Maggie’s Blick in die Zukunft

Der heraufschauende Hund und sein verdrehter Mensch - Teil 2

Jeder, der mit Hunden zusammenlebt, kennt die ungläubige Frage, wie eine Information, die nicht geäußert wurde, zum Hund gelangen konnte. Manchmal scheint das vierbeinige Familienmitglied sogar zu wissen, was als nächstes passiert. Eine Erklärung findet sich, wenn man der Hundenase nachgeht. Sie findet sich aber auch in den Lehren des Buddha und in den Yoga Sutras.

Hunde sind wandelnde Fragezeichen, so wie wir. Aber anders als die meisten von uns hören sie mitten am Tag öfter mal auf, fragend herumzulaufen, werfen sich in die Sofa-Ecke und fahren alles herunter. Sie blicken dann nicht mehr verwundert in die Welt, sondern auf eine himmlische Art gleichgültig. Trotz des ewig hüpfenden Hundehirns, mitten in einer Umwelt, die jede Minute hunderte Impulse aussendet, für die man den Kopf drehen und die Ohren aufstellen könnte, die vielleicht sogar einen Snack ankündigen ... Plumps, und wir können sie mal am Po kraulen, aber nicht zu lange, denn das fängt bald an zu nerven.

Es scheint, je weniger Reizen sie sich aussetzen, desto tiefer blicken unsere Hunde in die Zusammenhänge der Dinge, die um sie herum passieren.

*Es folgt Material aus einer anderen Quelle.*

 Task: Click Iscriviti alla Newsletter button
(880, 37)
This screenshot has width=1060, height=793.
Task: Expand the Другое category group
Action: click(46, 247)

Hunde sind aber auch dann hyperpräsent, wenn sie aufgeregt sind. Wenn sie auf fliegende Bälle oder hüpfende Hasen reagieren, dann tun sie aus dem Impuls heraus das Richtige. Weil sie Sprache nur sehr dosiert verstehen, werden sie nicht von Informationen abgelenkt, die grade nichts zur Sache tun. Es können keine verbalen Konzepte zwischen Instinkt und Aktion geraten.

Die Yoga-Philosophie besagt: Will man ganz zur Wahrheit vordringen, dann muss man versuchen, nicht in Sprache zu denken, und die Gegenwart wortlos zu erleben. Das ist aber buchstäblich leichter gesagt als getan.

Die Lehren des Zen, so heißt es, beruhen auf einer Predigt des Buddha, in der er kein einziges Wort sprach. Er hielt seinem Publikum nur eine gelbe Blume entgegen und beschrieb damit die Schönheit des “So-Seins”. Einer seiner Schüler lächelte und gab damit die beste Antwort.

Wahre Weisheit wird ohne Worte übertragen.

Information in sprachlichen Entwürfen wahrzunehmen, ist das zweite Bewusstseinsmuster, das im Yoga Sutra beschrieben wird. Leider läuft es dem ersten Muster, der reinen Wahrnehmung dessen, was ist, deutlich den Rang ab. Alle Medien nutzen unsere Empfänglichkeit für Sprache und sprechende Bilder. Immer wieder zieht es uns in den wortreichen Strom der wildesten Auslegungen der Wirklichkeit.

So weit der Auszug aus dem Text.